The key capital resource for companies is no longer cash but knowledge, delegates attending the business leaders' forum Leading Through Change were told yesterday.
Author and broadcaster Prof Charles Handy said people with ideas would strive to retain ownership and control of them. This would have implications for traditional employment relationships, he said.
Work practices were changing dramatically and the death of the corporate career was being witnessed, he argued.
"Work will be organised much like a theatre production," said Prof Handy. "A person with an idea will turn it into a project, get someone to finance it, put it together for the duration and disband it when it is over."
This, he added, had implications for major companies in their current forms.
The world of organisations was dividing into elephants and fleas - the huge and the tiny. Unless they adapted, many elephants faced an uncertain future. In 10 years' time, Fortune 500 companies would make up less than 15 per cent of organisations.
Technology, primarily the Internet, would have a huge impact, he said.
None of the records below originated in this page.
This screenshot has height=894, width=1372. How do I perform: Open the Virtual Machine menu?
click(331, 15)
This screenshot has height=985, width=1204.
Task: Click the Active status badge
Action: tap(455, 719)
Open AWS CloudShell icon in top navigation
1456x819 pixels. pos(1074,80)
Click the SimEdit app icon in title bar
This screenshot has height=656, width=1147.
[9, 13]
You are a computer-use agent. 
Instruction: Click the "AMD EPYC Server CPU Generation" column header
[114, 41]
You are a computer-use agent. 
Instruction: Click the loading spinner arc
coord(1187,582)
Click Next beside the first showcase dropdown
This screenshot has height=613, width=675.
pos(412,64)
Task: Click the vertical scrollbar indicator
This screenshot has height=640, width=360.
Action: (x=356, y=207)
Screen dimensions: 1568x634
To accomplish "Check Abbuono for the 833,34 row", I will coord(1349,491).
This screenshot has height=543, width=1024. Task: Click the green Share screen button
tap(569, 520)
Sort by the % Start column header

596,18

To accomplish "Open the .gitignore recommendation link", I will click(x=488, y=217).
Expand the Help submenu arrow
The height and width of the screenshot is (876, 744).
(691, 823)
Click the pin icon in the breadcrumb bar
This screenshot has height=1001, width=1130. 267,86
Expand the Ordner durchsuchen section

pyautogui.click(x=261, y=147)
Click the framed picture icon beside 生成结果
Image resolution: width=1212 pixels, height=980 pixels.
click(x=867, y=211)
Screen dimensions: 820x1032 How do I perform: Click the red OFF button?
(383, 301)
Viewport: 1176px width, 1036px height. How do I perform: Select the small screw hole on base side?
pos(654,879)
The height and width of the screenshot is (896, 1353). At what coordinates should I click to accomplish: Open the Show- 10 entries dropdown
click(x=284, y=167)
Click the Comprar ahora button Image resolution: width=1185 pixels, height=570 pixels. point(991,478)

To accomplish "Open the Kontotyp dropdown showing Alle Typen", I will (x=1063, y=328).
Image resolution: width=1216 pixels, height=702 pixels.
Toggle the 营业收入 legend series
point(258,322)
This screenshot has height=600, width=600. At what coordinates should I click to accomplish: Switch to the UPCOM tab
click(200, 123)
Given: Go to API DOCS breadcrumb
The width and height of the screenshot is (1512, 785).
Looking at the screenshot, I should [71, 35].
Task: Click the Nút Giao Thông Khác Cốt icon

The demise of the Encyclopaedia Britannica in its traditional book form, along with its huge sales force, was cited as an example.
"Today, it doesn't exist as a book. It's a free information service on the Internet, funded by advertising," said Prof Handy.
The advent of Napster and, more recently, Gnutella, might have similar implications for record companies, he said.
Organisations would have to adopt endless second-curve thinking - starting a new product or company life cycle curve before the existing one began its downturn.
"When everything is going well, that's the time you should be thinking about doing something else," he said.
But that would be difficult to do with existing employees, he said.
"That's when you need your `new alchemists', people who can think outside the box," he said.
"They are the people the organisations are going to need every two or three years if they are going to survive."